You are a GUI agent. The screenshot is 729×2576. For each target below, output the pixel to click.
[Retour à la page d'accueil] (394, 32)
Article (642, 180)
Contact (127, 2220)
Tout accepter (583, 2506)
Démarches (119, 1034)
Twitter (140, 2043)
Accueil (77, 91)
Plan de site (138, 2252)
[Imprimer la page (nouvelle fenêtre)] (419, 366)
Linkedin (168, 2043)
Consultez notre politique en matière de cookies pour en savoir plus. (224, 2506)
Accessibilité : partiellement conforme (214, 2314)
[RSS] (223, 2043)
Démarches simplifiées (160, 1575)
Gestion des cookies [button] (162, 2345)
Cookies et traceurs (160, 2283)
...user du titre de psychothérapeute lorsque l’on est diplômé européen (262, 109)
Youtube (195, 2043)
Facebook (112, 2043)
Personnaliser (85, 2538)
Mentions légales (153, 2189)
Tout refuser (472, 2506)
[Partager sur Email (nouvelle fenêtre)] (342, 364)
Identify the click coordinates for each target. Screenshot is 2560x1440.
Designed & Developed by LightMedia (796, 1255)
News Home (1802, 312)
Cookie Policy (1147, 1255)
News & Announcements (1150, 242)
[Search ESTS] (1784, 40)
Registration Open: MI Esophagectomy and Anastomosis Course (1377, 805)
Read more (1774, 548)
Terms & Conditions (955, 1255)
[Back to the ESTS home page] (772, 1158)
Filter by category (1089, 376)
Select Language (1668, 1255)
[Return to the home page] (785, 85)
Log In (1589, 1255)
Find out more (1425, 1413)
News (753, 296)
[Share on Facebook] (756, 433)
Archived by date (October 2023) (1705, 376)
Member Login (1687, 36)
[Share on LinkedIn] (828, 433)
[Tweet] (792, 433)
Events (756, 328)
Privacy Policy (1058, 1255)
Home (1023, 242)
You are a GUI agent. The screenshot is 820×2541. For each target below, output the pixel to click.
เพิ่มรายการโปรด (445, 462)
------------
- **TASK TO CARRY OUT**: The range runs from the line with "[RSS] (223, 2043)" up to and including the line with "Facebook (112, 2043)" in the listing above; please write out exactly those lines and nothing more.

- **OUTPUT**:
[RSS] (223, 2043)
Démarches simplifiées (160, 1575)
Gestion des cookies [button] (162, 2345)
Cookies et traceurs (160, 2283)
...user du titre de psychothérapeute lorsque l’on est diplômé européen (262, 109)
Youtube (195, 2043)
Facebook (112, 2043)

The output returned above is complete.